Long asserts that we need to apply the same vigorous dedication to innovation in the development of technologies that will bring about energy independence for our nation.
He stated: "We have our seniors who lead the age of American innovation, and the younger people who heed their call, actually leaving Long Island because they can’t afford to live here, and other places are offering more innovative jobs. The need for clean energy independence presents a challenge, but also an opportunity to create a new product and service based economy, which will put working families to work.
"The way to get our economy back on track isn’t to support the already-failing bailout that puts borrowed taxpayer money into the failed, credit-based economy. The best way to get Wall Street and Main Street back on track is to take on the challenge of a clean energy future, and build our way off oil and fossil fuels.
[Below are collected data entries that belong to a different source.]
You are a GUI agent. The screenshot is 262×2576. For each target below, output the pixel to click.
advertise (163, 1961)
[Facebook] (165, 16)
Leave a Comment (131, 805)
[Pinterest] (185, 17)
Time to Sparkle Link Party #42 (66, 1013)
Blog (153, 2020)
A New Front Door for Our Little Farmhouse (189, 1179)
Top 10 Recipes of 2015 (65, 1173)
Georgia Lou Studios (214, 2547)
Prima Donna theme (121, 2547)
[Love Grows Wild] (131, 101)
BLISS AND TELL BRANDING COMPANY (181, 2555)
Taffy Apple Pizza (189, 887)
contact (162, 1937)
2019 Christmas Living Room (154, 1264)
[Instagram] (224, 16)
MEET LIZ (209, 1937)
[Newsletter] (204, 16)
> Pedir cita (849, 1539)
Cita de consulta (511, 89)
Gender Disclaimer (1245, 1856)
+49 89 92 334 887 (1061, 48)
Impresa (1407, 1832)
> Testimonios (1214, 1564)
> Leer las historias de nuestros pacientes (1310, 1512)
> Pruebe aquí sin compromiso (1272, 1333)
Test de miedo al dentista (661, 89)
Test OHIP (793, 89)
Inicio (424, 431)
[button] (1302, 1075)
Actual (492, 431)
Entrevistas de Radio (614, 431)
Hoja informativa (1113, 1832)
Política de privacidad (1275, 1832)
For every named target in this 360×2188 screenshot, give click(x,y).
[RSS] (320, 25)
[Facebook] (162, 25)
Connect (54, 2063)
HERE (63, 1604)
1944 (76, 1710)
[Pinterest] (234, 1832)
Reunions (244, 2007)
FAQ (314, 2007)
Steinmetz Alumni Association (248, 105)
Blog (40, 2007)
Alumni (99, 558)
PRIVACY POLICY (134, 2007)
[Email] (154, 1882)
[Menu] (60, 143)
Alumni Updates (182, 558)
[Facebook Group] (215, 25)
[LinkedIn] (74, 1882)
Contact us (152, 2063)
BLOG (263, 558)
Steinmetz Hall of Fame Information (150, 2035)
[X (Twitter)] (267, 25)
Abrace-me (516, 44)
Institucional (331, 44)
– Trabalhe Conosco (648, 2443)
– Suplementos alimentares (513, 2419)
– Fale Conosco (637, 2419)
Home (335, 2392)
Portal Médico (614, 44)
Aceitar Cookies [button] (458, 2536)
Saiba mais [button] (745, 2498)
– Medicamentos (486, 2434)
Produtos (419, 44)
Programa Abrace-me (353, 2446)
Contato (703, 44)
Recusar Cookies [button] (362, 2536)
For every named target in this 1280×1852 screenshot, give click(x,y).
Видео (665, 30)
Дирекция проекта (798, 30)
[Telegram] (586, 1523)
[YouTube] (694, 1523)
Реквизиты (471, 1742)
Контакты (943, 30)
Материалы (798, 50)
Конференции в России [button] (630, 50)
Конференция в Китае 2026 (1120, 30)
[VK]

"We can lead the world in energy innovation, put 5 million Americans to work in the process, and do it right here on Long Island, where innovation is practically in our blood."
At its peak in 1986, Grumman employed 26,000 people. It is best known for manufacturing F-14 Tomcats and the Apollo Lunar Modules that landed the astronauts on the moon. In 1994, Grumman was acquired by the Northrop Corporation and became Northrop Grumman. Most of the Long Island facilities have since been closed or have been converted for other purposes.